An Open Platform for Activity-Based Travel Modeling
https://activitysim.github.io
BSD 3-Clause "New" or "Revised" License
191 stars 99 forks source link

compute_accessibility chunk size #396

Closed esanchez01 closed 3 years ago

esanchez01 commented 3 years ago

I have been working towards optimizing the performance of SANDAG's ActivitySim 3-zone set up (using the latest develop branch). In terms of run time, the main bottleneck has proven to be the compute_accessibility step -- this appears to be due to the step not fitting in RAM on our machine (320GB). I therefore tested smaller chunk sizes to alleviate this issue and have seen reductions in run time. However, I have not been able to fully fit the step in RAM. Problem being that the model run fails after setting too low of a chunk size. In our case, setting a chunk size smaller than 6 billion results in failure (completed at 6 but failed at 5.5).

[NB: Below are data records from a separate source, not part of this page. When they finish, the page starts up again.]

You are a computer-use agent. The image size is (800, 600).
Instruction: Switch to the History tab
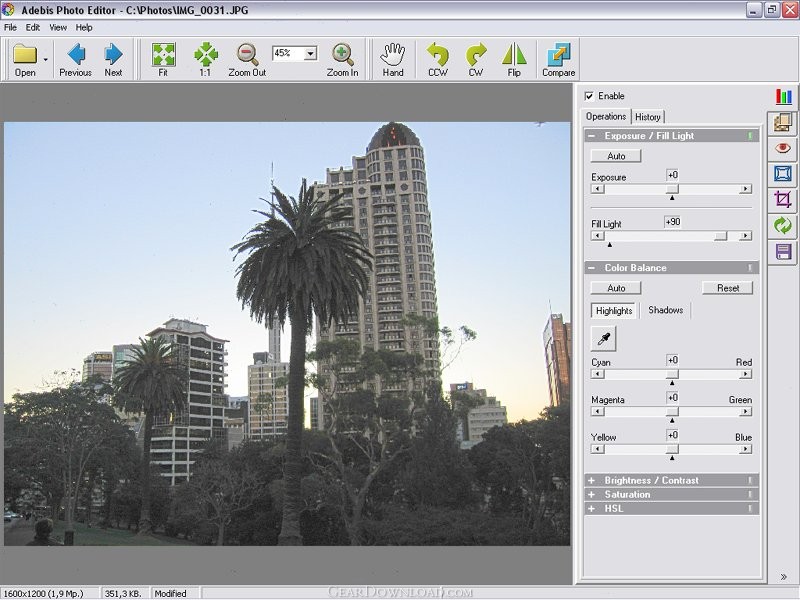pyautogui.click(x=648, y=117)
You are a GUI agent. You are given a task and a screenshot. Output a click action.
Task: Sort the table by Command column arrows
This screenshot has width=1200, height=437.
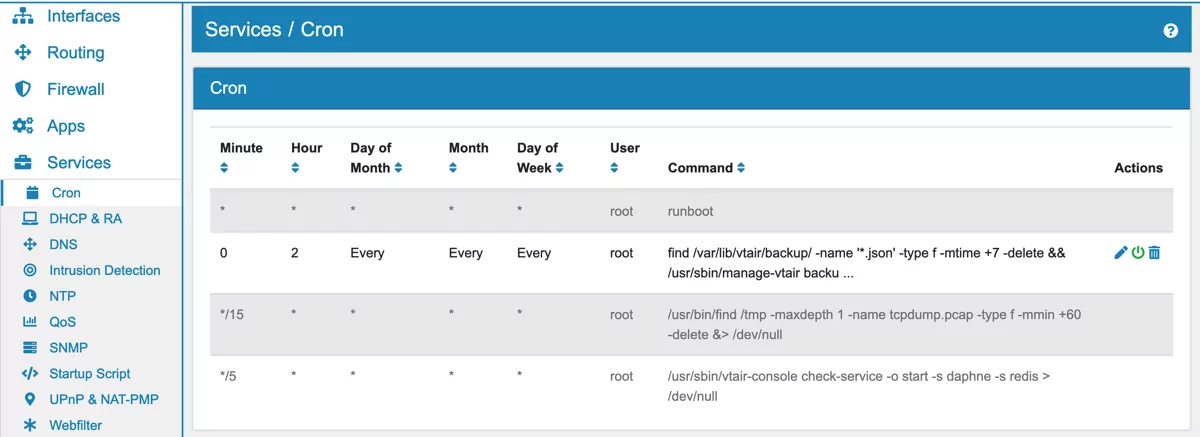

Looking at the stack trace (included below), it appears that the transit_df for one of the processes is empty and therefore can't be vectorized (there is another error reported for block_offsets but this seems to be a bug in the code -- block_offsets is not guaranteed to be available in the except clause).

It's my understanding that the chunk size is dynamic but still requires an estimate. I'm not certain whether this failure may be due to the chunk size estimates being too small (below 6 billion) or for some other code related reason.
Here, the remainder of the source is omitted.